右手がかたく握られ、僕は人生で一番の感動を覚えた。ただ何となく、彼の握手と僕の握手は意味合いが違いそうだ。



彼も我に返ったようだ。


「どこから来たんだ?」

「話せば長いけれど、遠い国だよ。あまり想像できないと思う」

「そうか」


彼が遠い目をしているので、僕は伝える。


「知ってるよ。売れたくなかったし、別にヒーローになりたかった訳じゃないんだよね?」

「精神科医っていうのはすごいな」

「だから僕の国で、音楽を続けようよ」


静寂が続く。


「俺を知らない国があるのか?」

「知ってはいるけど、気付かないよ。自分のポスターさえ見なければ大丈夫」


やっと彼から笑顔が見えた。



僕はすべて事情を話した。彼は数十年先の未来で自分の音楽が通用するのか、そもそも生きていけるのかと心配している。

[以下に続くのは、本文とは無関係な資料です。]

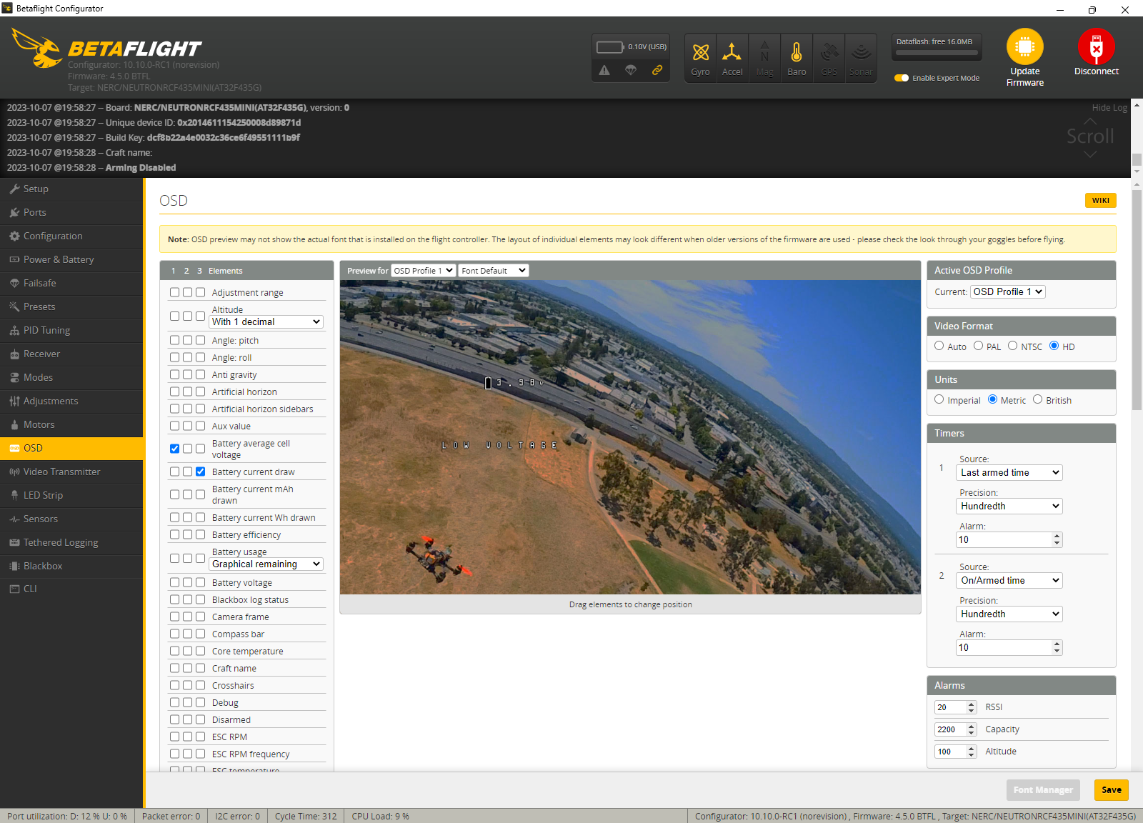The width and height of the screenshot is (1143, 823).
Task: Check Battery voltage element checkbox
Action: pos(174,582)
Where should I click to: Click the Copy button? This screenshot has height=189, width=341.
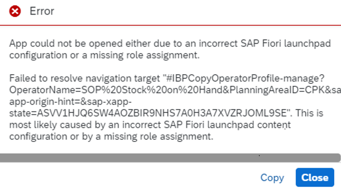272,178
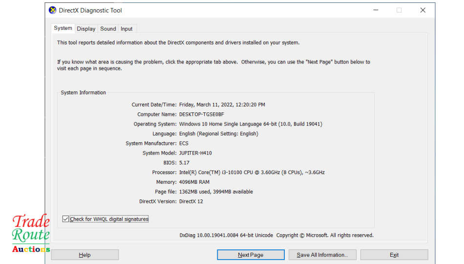Close the DirectX Diagnostic Tool window
Screen dimensions: 464x264
tap(423, 10)
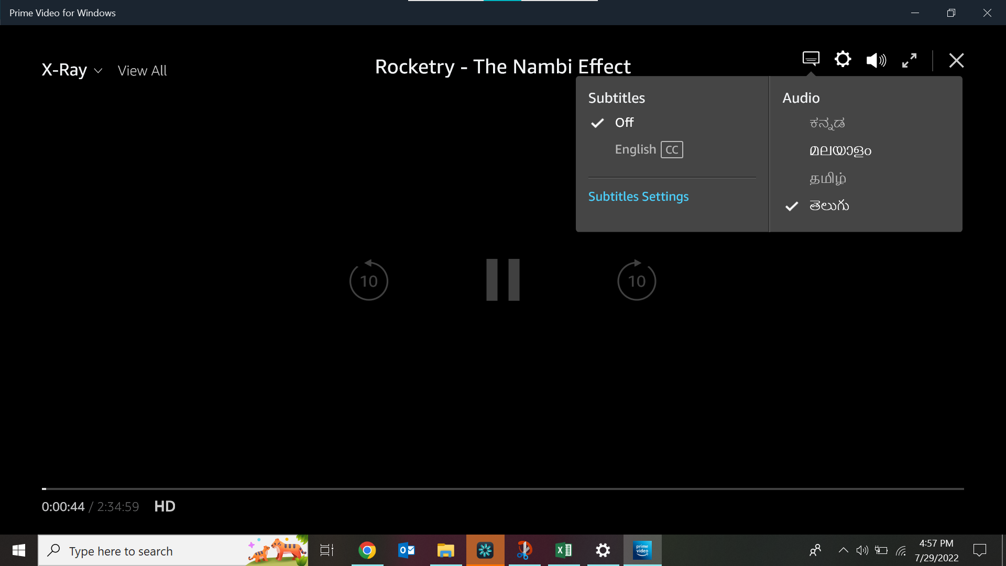Open Chrome from the taskbar

pos(367,550)
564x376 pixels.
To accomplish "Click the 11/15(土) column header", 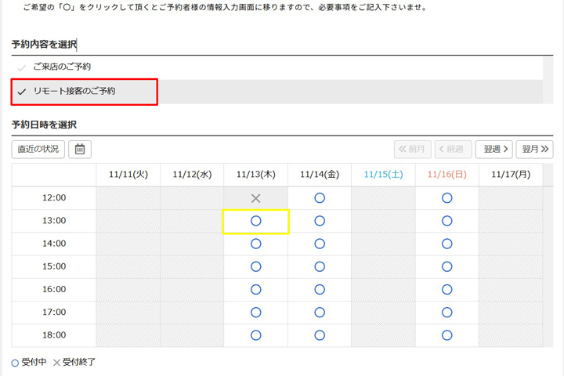I will (383, 175).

「ここにいたら死んじゃうんだよ?それよりいいじゃない」

「そうだな」


彼の声は震えている。



彼は名前を捨て、顔を整形し、僕の病院に通いながら地道に音楽活動を続けている。昔の自分が着ていたカーディガンがオークションにかけられ、数千万円で買い取られたニュースを見て笑っていた。


「着てくればよかった」

「本当だね」

「ギターにも高値がついたらしい」

「君は今でもみんなのヒーローなんだよ」


何もかも笑い飛ばす彼は、もう昔の苦しみを忘れてしまっているようだ。

好きな音楽をできる彼の幸せそうな顔は、僕の原動力だ。


時空を超えて迎えに行った彼は、きっとまた誰かに勇気を与えるのだろう。